NB : finalement depuis le 15 décembre nous avons l’autorisation de voyager dans l’hexagone pour fêter Noël en famille mais en petit comité et nous serons sous le coup d’un couvre-feu !

renvoyer aux calendes grecques
retarder ; remettre aux calendes grecques ; remettre à une date qui n’existe pas ; reporter inlassablement quelque chose ; reporter à la Saint-Glinglin ; reporter à la semaine aux quatre jeudis ; remettre ça à quand les poules auront des dents ; ajourner à une date indeterminée ; reporter à une date qui n’existe pas

Origine et définition
Pourquoi cette date n’existe-t-elle donc pas ?

C’est sous Jules César, vers 45 avant J.C. que le calendrier romain est réorganisé pour être en accord avec les mouvements connus des astres.

L’année de 365 jours et les années bissextiles datent de cette époque.
Les calendes () désignaient le premier jour de chaque mois, jour pendant lequel les débiteurs
devaient payer leurs dettes.

Un peu plus loin vers l’est, les Grecs, eux, n’en avaient cure, et continuaient à utiliser gaillardement leur méthode de comptage du temps, sans calendes.

Ce serait Auguste, à une époque où la ‘Saint-Glinglin’ et ‘la semaine des 4 jeudis’ n’existaient pas encore, qui aurait le premier introduit les inexistantes calendes grecques pour parler de la plus qu’hypothétique date de remboursement des débiteurs insolvables.

Noël
« Noël au balcon, Pâques au tison » Ce proverbe que tout le monde connaît et utilise daterait du Moyen Âge.
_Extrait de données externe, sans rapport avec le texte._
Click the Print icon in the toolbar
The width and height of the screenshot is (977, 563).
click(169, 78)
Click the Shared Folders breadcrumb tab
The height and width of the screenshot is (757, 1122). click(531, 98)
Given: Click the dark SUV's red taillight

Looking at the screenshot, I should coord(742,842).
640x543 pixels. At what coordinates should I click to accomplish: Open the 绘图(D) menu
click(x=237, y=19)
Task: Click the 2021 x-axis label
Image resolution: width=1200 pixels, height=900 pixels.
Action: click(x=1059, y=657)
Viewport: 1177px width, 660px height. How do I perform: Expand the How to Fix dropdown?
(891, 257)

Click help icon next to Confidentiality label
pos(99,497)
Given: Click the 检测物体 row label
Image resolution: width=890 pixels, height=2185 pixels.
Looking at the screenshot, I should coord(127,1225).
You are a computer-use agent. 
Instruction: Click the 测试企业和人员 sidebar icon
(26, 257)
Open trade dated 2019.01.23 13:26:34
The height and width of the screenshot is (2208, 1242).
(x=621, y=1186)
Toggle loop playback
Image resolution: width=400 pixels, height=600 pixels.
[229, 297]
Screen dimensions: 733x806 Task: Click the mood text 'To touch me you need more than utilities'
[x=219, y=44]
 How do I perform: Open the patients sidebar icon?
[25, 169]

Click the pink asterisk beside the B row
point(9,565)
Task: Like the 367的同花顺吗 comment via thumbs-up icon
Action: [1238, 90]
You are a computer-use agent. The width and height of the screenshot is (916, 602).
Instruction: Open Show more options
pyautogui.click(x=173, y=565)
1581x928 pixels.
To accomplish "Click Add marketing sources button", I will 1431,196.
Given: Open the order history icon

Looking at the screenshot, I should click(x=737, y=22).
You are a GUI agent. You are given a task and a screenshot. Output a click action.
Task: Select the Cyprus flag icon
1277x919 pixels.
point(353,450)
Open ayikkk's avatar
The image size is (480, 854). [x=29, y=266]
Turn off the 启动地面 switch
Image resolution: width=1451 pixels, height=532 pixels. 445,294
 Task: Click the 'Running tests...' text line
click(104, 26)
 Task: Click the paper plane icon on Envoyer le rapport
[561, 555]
Il signifierait que si le temps est doux à Noël, il sera froid à Pâques, mais il n’a, en réalité, aucun fondement climatologique. Car il n’y a évidemment aucun de lien direct entre le temps qu’il fait à Noël et à Pâques, dont la date varie d’ailleurs chaque année.
Reste d’une bûche, d’un morceau de bois, dont une partie a été brûlée. Tison ardent. Tison éteint. Rapprocher les tisons.

Fig., Tison d’enfer se dit, par exagération, d’un Méchant homme, d’une méchante femme, qui excite au mal par ses discours, par ses exemples.

Fig., Tison de discorde, Personnage séditieux et funeste au repos de la société. Il se dit aussi d’une Chose qui est une matière de discorde, un sujet de longues dissensions. On dit plutôt Brandon de discorde.